> _SUPPLIED RECORDS_
========

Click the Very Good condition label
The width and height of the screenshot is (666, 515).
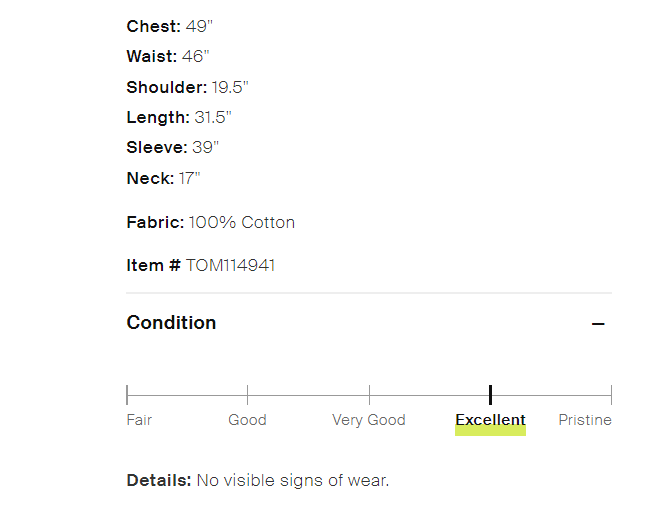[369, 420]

========

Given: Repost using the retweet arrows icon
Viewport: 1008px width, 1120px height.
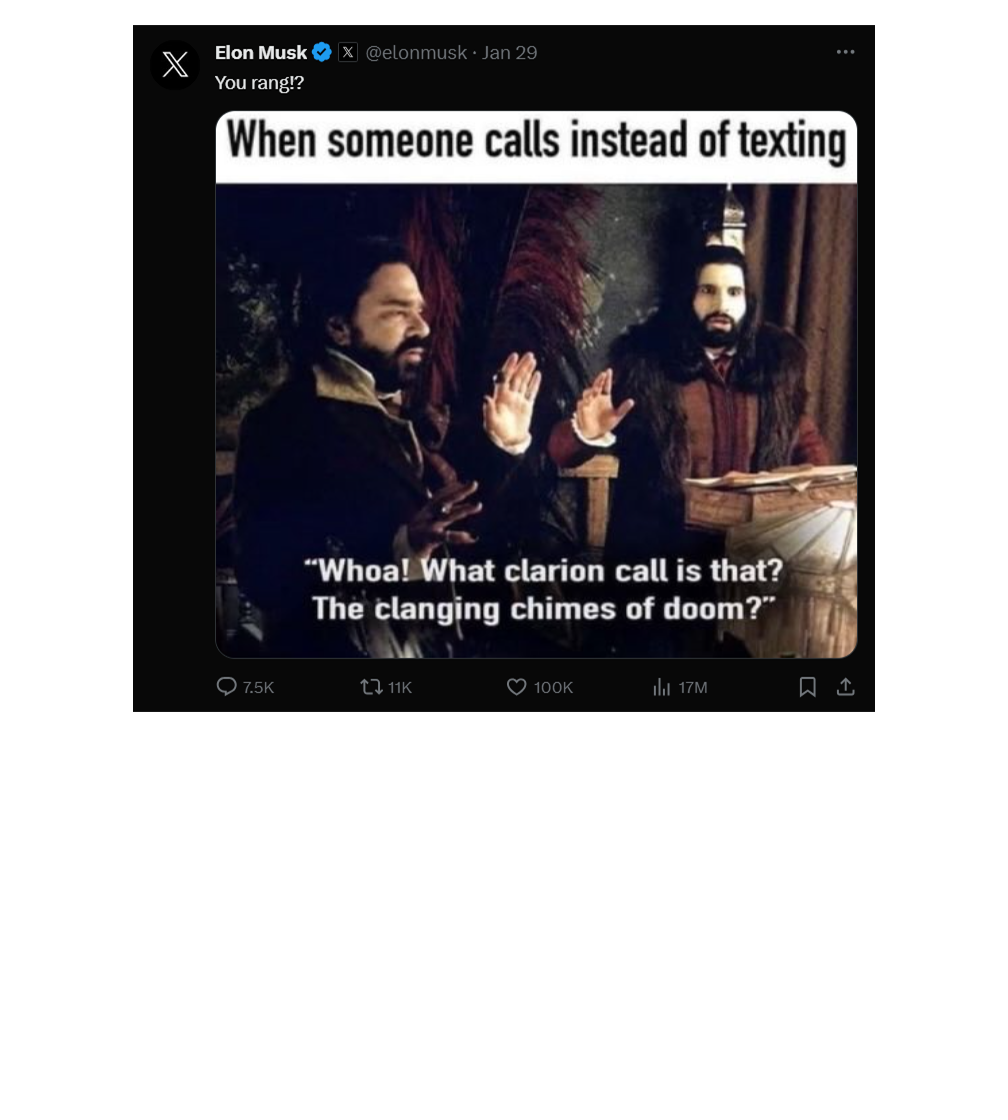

========

> _EXERCISE PROMPT_
What is asked for is an exact copy of the lines above from the one containing "Given: Repost using the retweet arrows icon" through the one containing "Viewport: 1008px width, 1120px height.", and only those.

> _ANSWER BOX_
Given: Repost using the retweet arrows icon
Viewport: 1008px width, 1120px height.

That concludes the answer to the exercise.